Your goal: Which lines in the records below contain the word "under"? Copy each of them.

##### Records for processing #####

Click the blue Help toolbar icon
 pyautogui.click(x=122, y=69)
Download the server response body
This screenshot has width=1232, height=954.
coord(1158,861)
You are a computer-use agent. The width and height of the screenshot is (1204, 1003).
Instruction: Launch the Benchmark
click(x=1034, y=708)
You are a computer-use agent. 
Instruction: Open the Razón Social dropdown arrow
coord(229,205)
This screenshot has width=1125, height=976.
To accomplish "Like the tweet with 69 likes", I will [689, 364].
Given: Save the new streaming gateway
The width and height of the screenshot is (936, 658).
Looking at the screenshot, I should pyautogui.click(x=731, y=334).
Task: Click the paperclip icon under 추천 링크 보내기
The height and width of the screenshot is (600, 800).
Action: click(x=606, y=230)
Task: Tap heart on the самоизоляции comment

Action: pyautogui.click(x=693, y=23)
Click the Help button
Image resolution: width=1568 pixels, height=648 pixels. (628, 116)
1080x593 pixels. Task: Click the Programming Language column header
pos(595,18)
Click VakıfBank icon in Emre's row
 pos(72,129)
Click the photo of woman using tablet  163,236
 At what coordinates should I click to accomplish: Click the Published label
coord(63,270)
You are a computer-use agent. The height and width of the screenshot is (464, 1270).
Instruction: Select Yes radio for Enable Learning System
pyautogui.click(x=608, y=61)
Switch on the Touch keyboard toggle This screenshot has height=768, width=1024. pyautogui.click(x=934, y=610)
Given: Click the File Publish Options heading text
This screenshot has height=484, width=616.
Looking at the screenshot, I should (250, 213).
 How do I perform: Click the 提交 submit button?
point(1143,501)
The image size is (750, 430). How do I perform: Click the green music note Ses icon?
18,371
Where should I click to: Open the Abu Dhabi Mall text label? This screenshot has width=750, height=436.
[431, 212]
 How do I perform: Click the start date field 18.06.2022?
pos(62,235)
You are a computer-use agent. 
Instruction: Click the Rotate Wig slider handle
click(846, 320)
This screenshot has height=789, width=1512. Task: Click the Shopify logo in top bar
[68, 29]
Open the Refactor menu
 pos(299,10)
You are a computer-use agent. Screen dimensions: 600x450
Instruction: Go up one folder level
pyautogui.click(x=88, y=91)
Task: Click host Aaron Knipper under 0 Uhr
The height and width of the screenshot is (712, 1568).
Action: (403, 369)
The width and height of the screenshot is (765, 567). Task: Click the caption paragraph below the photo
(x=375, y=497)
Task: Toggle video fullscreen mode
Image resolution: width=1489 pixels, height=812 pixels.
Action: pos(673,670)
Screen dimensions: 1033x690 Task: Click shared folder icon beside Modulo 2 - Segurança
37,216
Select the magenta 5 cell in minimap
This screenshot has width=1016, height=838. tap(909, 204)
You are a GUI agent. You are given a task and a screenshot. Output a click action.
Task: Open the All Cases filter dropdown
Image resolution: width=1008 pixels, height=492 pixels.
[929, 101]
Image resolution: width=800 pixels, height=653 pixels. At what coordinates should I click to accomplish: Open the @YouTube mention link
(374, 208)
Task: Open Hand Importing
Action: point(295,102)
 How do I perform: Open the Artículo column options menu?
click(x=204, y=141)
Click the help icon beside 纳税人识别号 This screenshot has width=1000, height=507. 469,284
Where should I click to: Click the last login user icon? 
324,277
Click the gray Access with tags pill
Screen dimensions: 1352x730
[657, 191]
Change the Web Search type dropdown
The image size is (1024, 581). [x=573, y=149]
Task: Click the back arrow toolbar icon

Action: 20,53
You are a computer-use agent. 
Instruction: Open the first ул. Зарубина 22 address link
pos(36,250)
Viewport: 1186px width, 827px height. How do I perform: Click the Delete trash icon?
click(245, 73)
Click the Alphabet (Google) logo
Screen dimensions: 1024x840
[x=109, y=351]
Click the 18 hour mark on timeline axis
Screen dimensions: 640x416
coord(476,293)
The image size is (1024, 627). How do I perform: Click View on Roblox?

#####

Worked solution:
Task: Click the paperclip icon under 추천 링크 보내기
Task: Click host Aaron Knipper under 0 Uhr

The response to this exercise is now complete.